• _YOUR TASK_:
What lines in the material hold the string "options"? Copy out each of them.
++++++++++++++++++++
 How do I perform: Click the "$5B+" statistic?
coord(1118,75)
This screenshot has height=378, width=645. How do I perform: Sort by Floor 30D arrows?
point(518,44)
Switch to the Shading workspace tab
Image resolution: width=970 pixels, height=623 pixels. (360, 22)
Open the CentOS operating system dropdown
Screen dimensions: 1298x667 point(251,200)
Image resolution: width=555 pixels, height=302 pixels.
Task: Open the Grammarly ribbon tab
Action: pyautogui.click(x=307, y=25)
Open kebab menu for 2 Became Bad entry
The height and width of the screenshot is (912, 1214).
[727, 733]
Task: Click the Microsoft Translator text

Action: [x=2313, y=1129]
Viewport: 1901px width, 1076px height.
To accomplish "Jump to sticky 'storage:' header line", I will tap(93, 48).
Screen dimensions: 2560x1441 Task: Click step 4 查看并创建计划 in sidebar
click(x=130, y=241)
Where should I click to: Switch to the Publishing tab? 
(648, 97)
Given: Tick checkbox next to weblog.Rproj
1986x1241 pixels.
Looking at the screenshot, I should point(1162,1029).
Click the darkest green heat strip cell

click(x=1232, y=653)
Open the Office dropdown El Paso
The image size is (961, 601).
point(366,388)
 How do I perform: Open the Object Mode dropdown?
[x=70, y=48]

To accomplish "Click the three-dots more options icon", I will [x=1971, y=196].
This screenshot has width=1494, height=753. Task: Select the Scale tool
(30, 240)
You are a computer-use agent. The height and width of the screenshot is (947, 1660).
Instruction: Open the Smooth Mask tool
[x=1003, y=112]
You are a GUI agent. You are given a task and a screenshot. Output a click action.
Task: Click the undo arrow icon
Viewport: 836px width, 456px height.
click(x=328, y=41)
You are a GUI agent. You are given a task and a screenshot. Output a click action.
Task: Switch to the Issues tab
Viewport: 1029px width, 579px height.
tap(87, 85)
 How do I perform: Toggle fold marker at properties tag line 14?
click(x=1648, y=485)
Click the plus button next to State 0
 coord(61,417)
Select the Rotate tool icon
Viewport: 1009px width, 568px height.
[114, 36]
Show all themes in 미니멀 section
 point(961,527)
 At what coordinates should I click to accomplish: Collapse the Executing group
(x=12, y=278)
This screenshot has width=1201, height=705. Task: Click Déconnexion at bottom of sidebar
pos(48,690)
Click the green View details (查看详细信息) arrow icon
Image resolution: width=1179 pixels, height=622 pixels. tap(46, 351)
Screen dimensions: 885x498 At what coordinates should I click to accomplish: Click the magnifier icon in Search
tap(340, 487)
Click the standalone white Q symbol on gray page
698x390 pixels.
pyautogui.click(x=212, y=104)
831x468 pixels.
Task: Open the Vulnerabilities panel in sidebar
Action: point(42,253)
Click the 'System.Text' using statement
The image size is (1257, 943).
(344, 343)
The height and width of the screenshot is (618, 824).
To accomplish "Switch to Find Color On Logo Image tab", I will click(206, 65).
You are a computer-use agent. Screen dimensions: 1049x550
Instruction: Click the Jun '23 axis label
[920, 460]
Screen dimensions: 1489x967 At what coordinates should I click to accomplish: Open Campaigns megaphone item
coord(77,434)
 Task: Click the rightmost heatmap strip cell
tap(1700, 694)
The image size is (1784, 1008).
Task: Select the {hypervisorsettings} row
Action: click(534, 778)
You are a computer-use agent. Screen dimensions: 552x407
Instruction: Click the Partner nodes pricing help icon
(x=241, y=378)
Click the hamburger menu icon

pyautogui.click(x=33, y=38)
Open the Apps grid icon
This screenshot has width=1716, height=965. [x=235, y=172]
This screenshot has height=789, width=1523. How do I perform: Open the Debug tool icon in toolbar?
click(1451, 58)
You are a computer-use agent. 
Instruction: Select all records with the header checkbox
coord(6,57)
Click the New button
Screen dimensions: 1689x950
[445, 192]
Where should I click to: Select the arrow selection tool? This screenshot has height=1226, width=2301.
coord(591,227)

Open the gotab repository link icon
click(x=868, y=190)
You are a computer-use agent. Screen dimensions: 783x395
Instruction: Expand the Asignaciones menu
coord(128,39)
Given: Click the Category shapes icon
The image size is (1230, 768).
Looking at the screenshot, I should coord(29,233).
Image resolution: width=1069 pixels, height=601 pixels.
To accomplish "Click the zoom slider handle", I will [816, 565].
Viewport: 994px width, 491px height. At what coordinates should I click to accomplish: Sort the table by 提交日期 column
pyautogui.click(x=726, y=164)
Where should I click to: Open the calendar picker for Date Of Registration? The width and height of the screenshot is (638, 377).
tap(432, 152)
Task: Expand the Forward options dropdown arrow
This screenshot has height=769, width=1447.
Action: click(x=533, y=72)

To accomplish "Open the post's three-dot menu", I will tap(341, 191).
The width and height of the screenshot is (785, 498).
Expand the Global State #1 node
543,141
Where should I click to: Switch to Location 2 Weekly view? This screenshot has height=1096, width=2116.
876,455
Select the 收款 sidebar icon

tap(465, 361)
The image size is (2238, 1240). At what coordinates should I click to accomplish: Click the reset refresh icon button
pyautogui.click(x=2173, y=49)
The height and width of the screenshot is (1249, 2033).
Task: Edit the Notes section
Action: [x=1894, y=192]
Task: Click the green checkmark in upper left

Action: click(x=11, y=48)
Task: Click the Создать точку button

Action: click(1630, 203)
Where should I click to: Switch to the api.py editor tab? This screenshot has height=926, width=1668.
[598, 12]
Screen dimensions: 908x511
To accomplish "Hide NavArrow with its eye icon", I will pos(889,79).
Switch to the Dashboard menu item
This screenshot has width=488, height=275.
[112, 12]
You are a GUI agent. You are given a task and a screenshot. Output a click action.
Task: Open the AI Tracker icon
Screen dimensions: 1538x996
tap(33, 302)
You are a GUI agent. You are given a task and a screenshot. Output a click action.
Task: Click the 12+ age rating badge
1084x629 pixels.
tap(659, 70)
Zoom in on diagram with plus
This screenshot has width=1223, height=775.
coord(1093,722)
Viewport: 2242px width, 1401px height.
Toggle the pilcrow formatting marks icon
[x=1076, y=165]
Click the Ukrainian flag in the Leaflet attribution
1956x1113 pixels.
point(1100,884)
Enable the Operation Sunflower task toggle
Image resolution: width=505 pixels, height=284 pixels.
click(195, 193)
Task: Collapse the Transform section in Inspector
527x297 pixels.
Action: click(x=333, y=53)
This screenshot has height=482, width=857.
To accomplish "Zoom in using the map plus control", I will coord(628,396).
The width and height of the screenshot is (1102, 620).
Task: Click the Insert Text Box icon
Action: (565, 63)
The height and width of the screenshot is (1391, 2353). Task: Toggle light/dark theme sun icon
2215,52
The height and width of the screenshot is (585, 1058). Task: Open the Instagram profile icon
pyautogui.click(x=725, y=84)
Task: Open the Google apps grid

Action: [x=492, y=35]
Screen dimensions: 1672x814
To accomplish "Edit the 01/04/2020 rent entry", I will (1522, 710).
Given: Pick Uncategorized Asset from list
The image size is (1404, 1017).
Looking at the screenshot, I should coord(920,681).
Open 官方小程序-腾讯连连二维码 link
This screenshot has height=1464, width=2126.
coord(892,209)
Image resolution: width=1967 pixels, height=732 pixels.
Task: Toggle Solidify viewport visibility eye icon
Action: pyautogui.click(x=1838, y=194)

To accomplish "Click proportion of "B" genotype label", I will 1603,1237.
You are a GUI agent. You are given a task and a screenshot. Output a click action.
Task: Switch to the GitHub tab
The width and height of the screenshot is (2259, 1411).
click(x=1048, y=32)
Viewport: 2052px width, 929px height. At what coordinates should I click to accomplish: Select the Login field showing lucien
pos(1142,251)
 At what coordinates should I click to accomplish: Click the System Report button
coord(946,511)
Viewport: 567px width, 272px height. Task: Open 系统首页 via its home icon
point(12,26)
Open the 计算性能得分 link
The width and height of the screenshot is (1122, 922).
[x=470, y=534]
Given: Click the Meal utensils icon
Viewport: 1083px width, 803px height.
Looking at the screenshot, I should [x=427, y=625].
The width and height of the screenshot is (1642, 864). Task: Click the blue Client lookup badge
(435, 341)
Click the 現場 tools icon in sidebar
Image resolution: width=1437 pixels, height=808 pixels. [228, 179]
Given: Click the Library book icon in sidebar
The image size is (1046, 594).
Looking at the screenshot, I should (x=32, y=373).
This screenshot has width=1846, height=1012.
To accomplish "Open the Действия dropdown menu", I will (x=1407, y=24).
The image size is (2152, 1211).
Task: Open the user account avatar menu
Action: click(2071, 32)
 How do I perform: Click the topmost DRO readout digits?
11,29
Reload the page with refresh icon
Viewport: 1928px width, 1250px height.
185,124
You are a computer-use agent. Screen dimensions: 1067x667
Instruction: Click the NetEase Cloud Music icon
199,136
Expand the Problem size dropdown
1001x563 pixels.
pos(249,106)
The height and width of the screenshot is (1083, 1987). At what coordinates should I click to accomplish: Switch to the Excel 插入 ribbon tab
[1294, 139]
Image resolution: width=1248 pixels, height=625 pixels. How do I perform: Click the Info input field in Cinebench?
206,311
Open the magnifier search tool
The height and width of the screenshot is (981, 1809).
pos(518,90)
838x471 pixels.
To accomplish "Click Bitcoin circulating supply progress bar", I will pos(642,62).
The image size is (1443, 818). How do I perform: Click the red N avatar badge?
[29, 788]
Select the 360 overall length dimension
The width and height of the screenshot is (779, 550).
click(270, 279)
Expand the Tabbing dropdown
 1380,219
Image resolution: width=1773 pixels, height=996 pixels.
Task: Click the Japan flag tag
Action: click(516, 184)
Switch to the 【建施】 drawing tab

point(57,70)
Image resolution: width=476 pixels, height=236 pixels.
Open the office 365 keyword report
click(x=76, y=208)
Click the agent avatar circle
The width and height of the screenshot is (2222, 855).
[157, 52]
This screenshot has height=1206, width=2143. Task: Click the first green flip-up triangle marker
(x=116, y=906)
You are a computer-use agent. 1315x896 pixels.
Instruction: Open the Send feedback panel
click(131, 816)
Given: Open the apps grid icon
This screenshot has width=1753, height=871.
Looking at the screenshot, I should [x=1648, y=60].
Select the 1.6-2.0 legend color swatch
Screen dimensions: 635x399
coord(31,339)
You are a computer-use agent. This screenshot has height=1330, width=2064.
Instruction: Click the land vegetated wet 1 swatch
++++++++++++++++++++
• _TASK RESPONSE_:
To accomplish "Click the three-dots more options icon", I will [x=1971, y=196].
Task: Expand the Forward options dropdown arrow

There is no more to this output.